OCR-D Specs Overview

Since OCR-D focuses on improving access to mass digitization for historical prints, it is important that its tools are sufficiently uniform in their interfaces and data access patterns to support the widest possible application within GLAM digitization workflows.

This website lays out a set of conventions and interface definitions that must be implemented by the OCR-D module projects (MP) to be usable within the OCR-D ecosphere.


Software developed by MP must be executable with a command line interface (CLI) on a Linux OS. CLI are straightforward to run and test and can be easily embedded in automated setups. The mechanics of OCR-D conformant CLI tools are laid out in the CLI specs.


To allow processing OCR-related data in a digitization workflow, a uniform data exchange format is necessary. OCR-D decided to use the widely used METS format and has developed conventions on how MP must access and manipulate METS data in order to be interoperable.

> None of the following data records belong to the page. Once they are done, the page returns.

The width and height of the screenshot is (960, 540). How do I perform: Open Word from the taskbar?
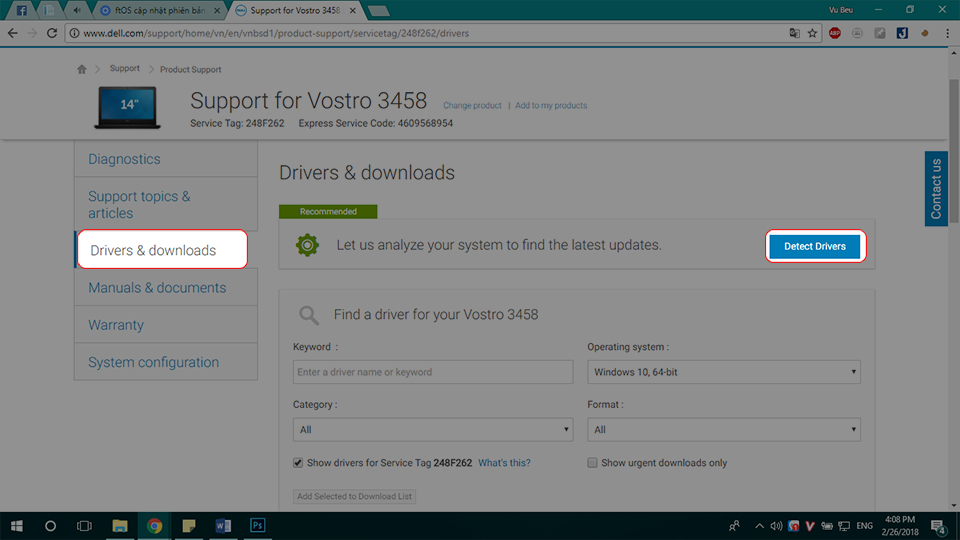223,525
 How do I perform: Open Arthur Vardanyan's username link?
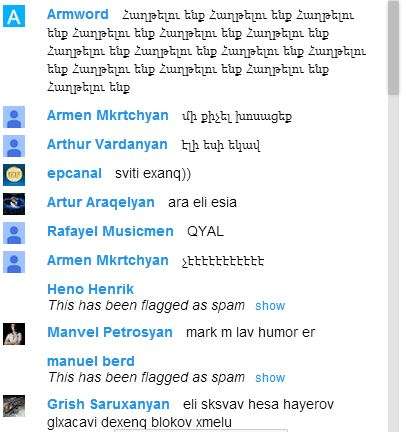pyautogui.click(x=107, y=144)
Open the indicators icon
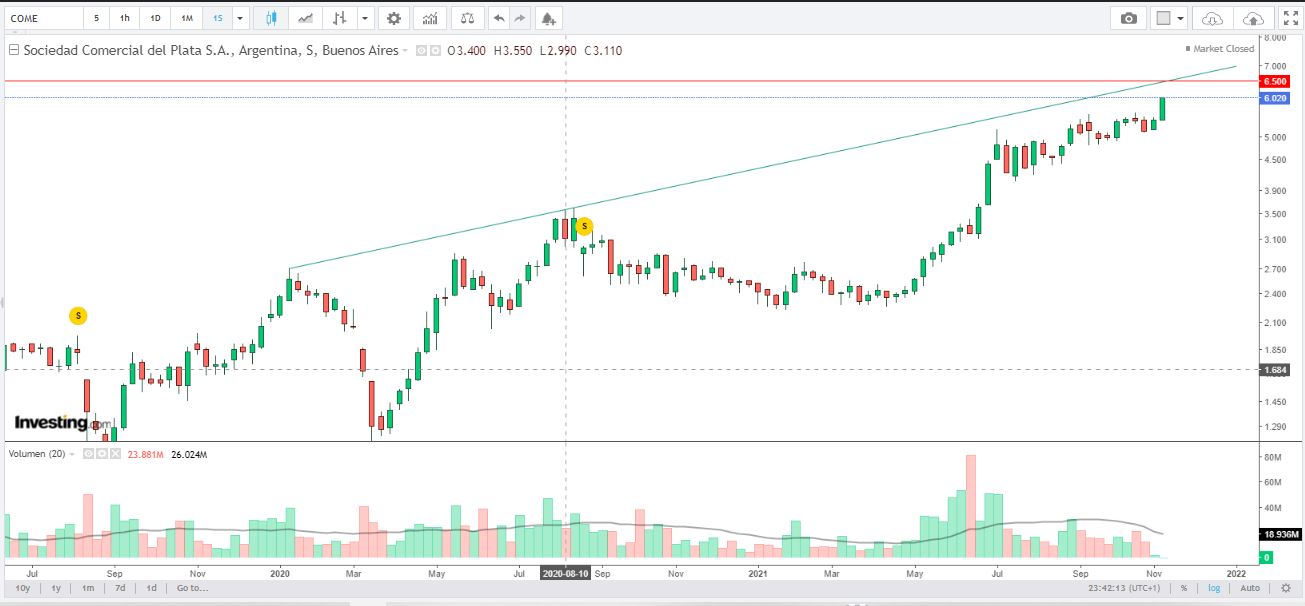 click(x=429, y=18)
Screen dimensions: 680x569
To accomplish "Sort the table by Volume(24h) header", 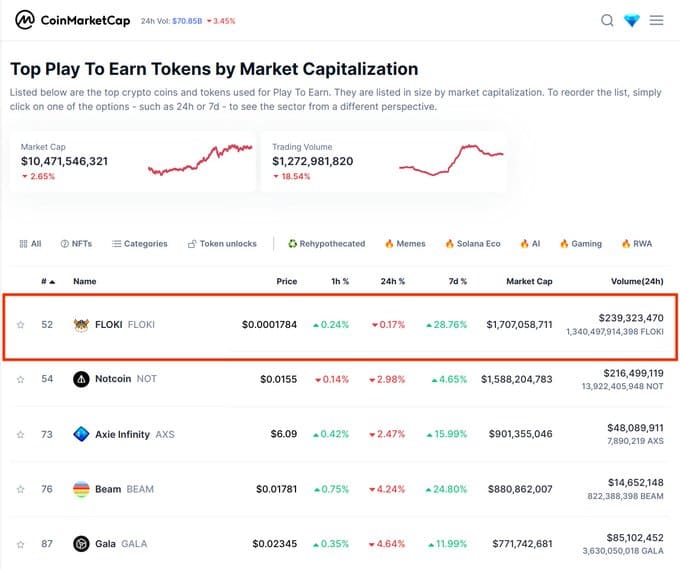I will point(637,281).
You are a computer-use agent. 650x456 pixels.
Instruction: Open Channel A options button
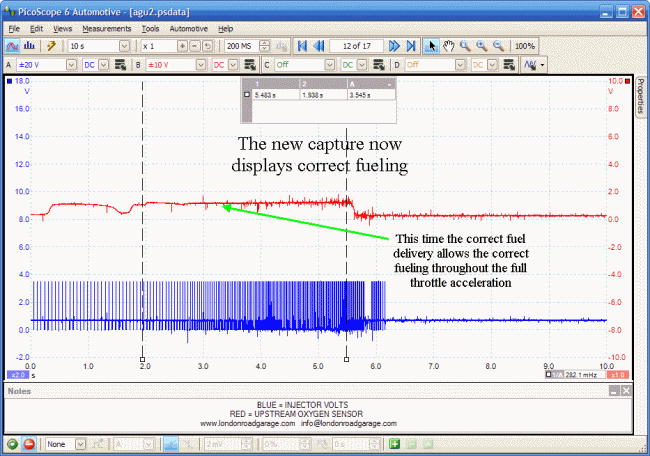pyautogui.click(x=120, y=64)
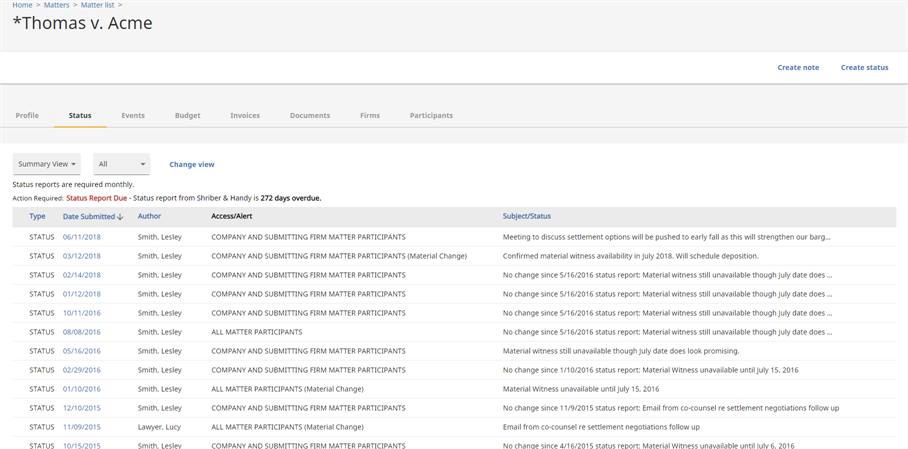Sort table by Subject/Status header
908x449 pixels.
pos(526,216)
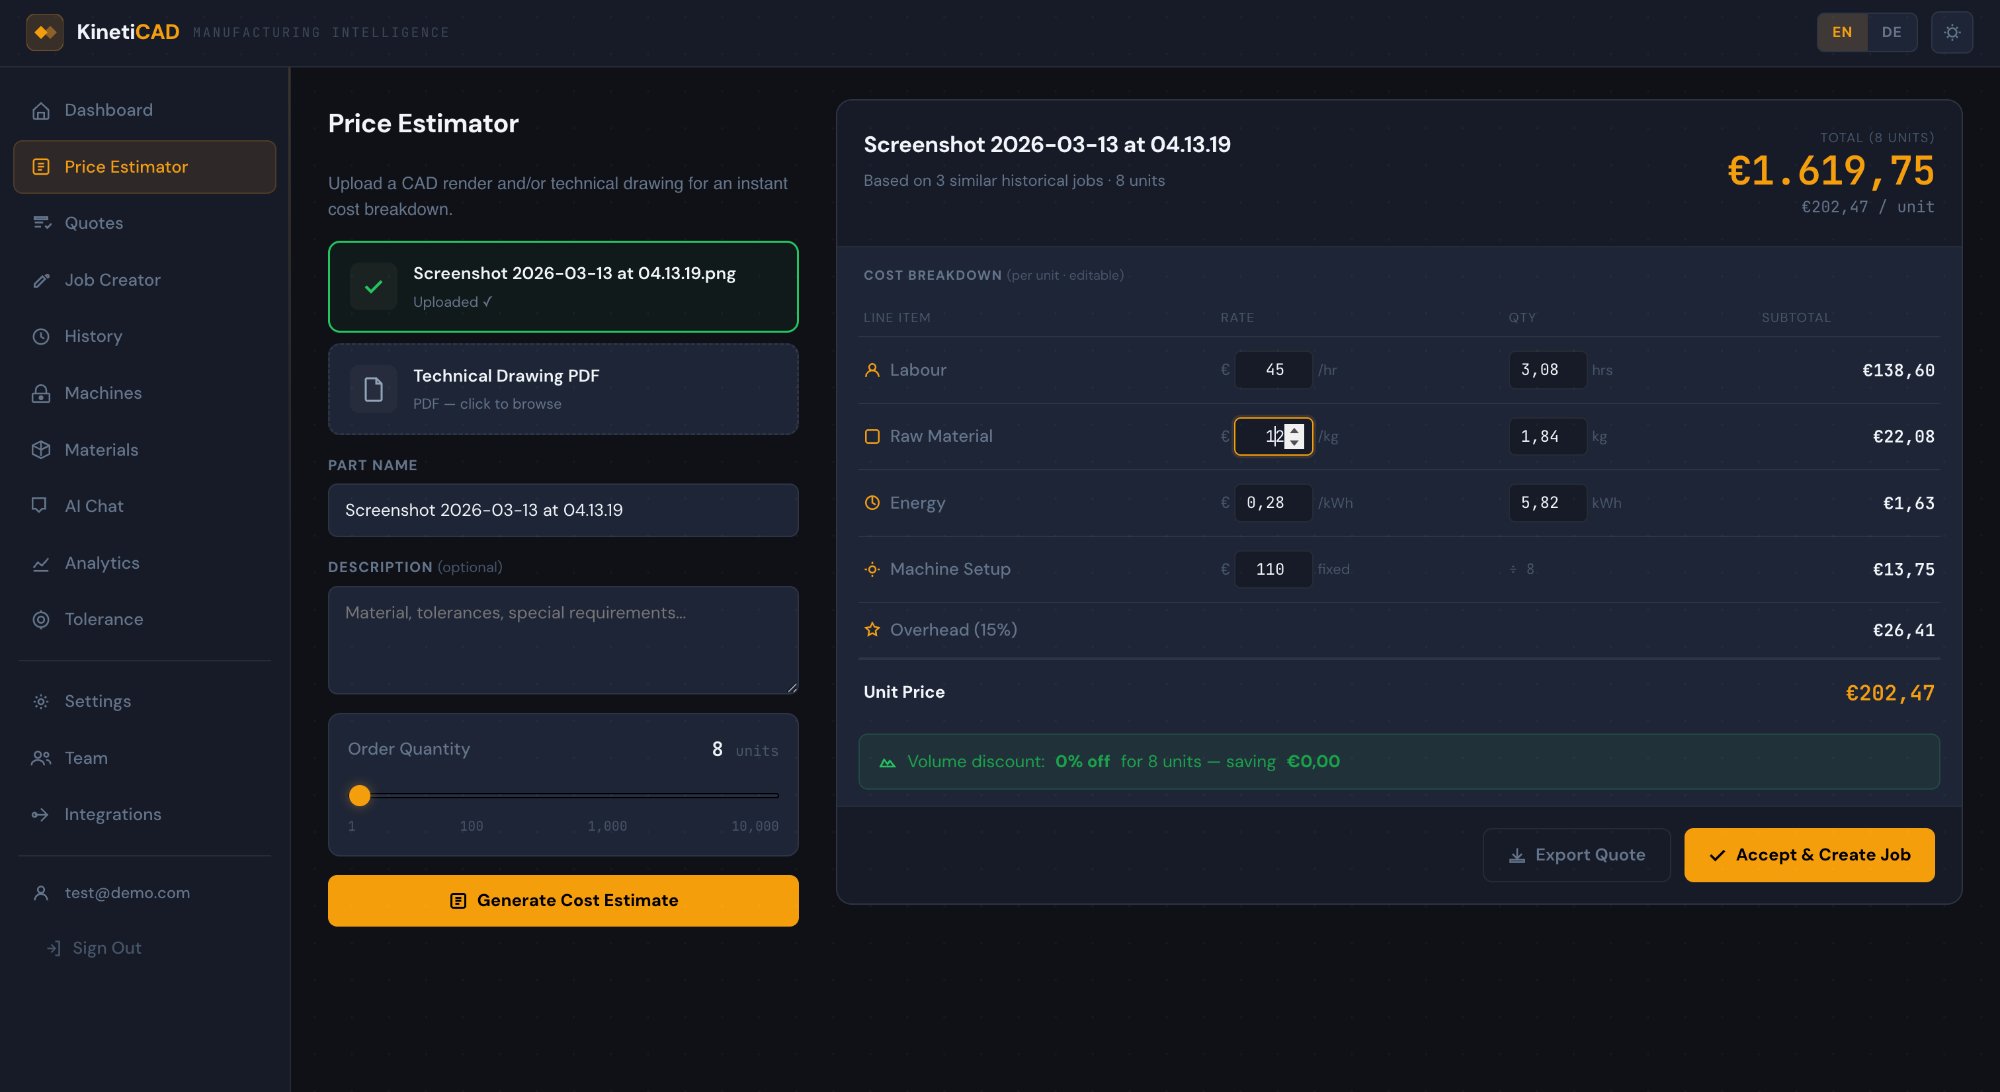
Task: Click the Energy clock icon
Action: 870,502
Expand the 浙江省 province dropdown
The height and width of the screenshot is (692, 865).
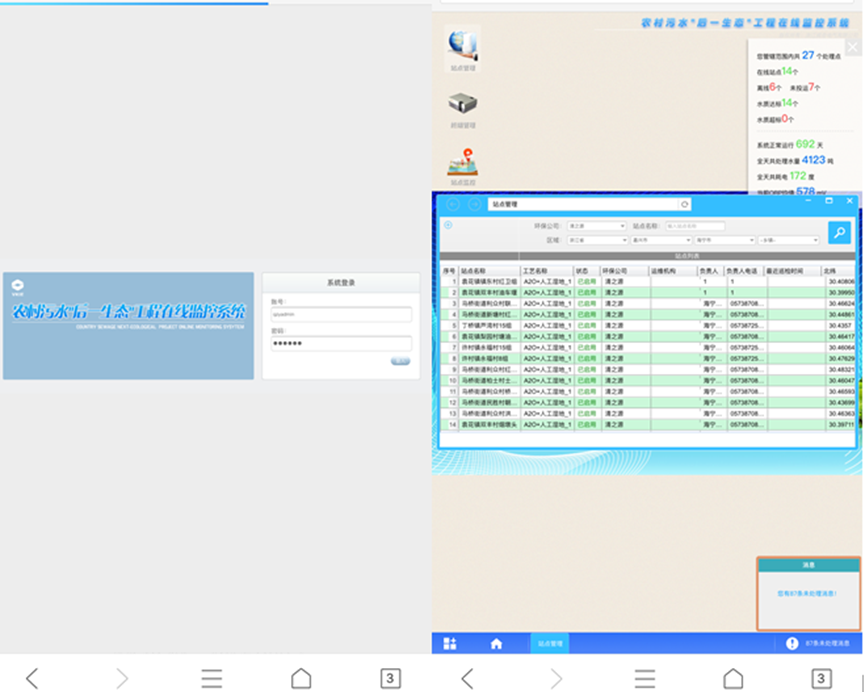596,240
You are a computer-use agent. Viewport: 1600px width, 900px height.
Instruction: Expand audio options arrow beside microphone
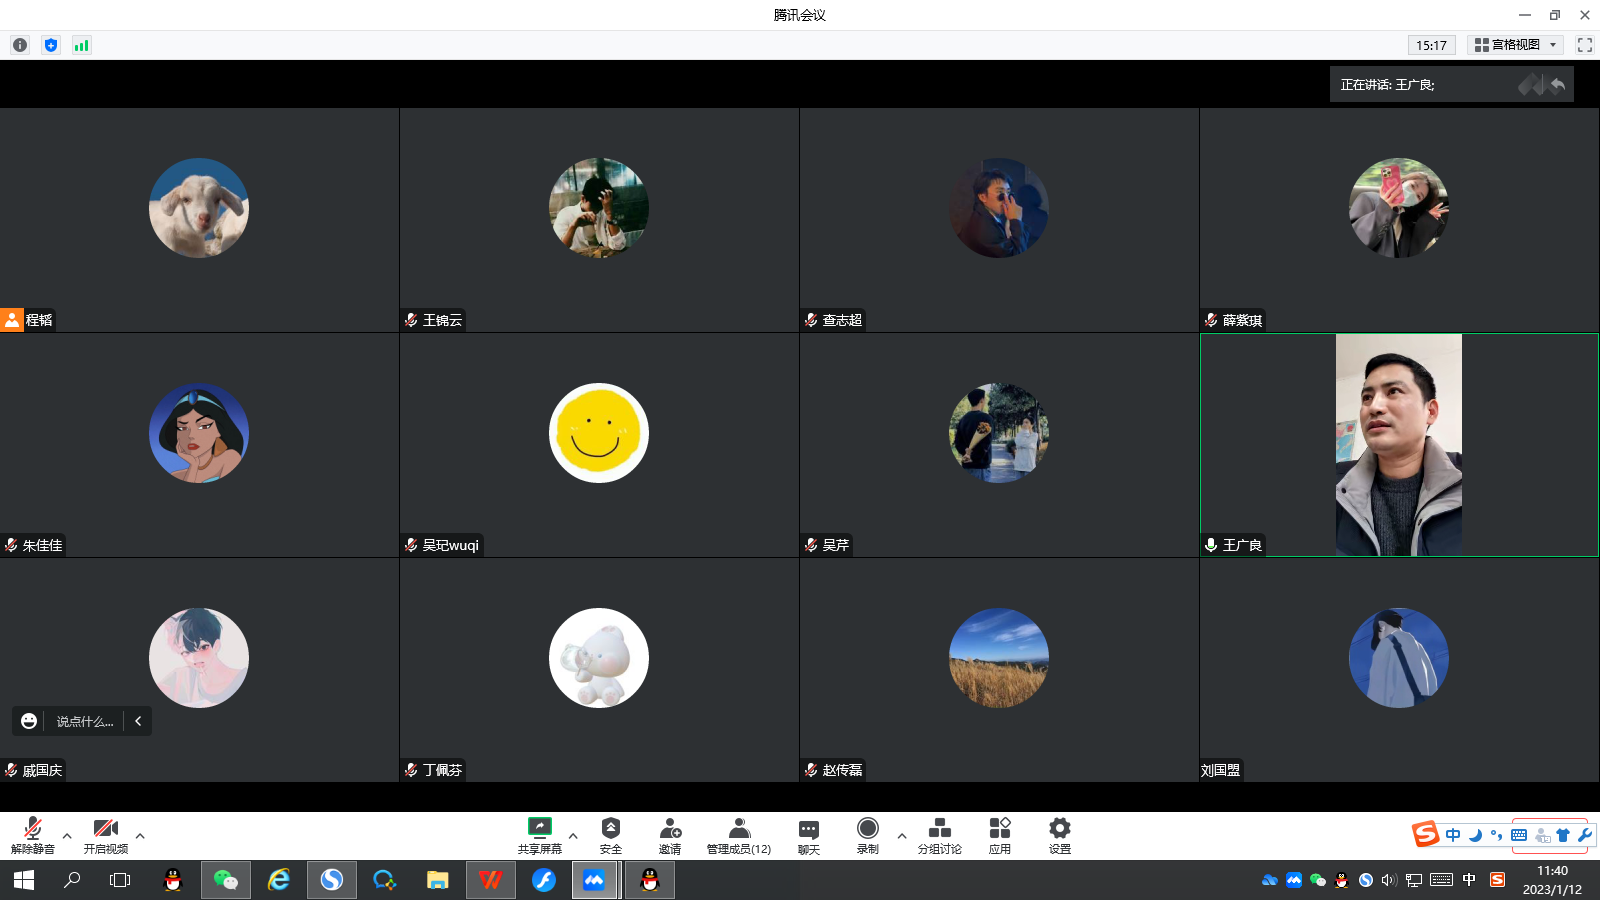click(x=67, y=836)
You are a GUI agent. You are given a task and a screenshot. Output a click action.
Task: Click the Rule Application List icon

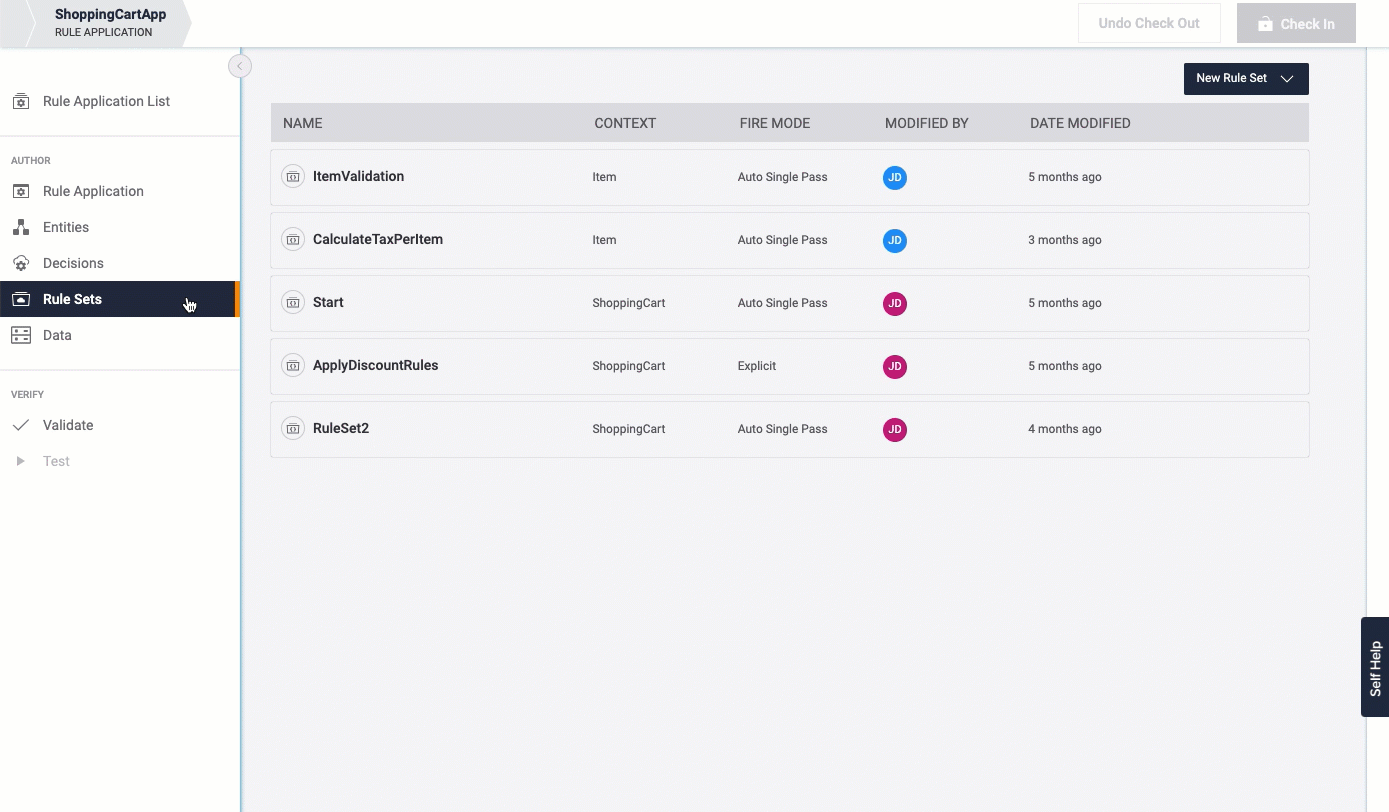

Interoperability needs metadata, both descriptive and technical. OCR-D has developed a format that allows MP to express general information about themselves and detailed information about the tools they develop.


OCR-D will offer RESTful access to the MP CLI based on HTTP, using the Open API / Swagger set of tools.


Docker is a widely used system for containerization of software. MPs are encouraged to package the tools they develop as a docker image by providing a Dockerfile. OCR-D offers recommendations on how the Dockerfile should be structured.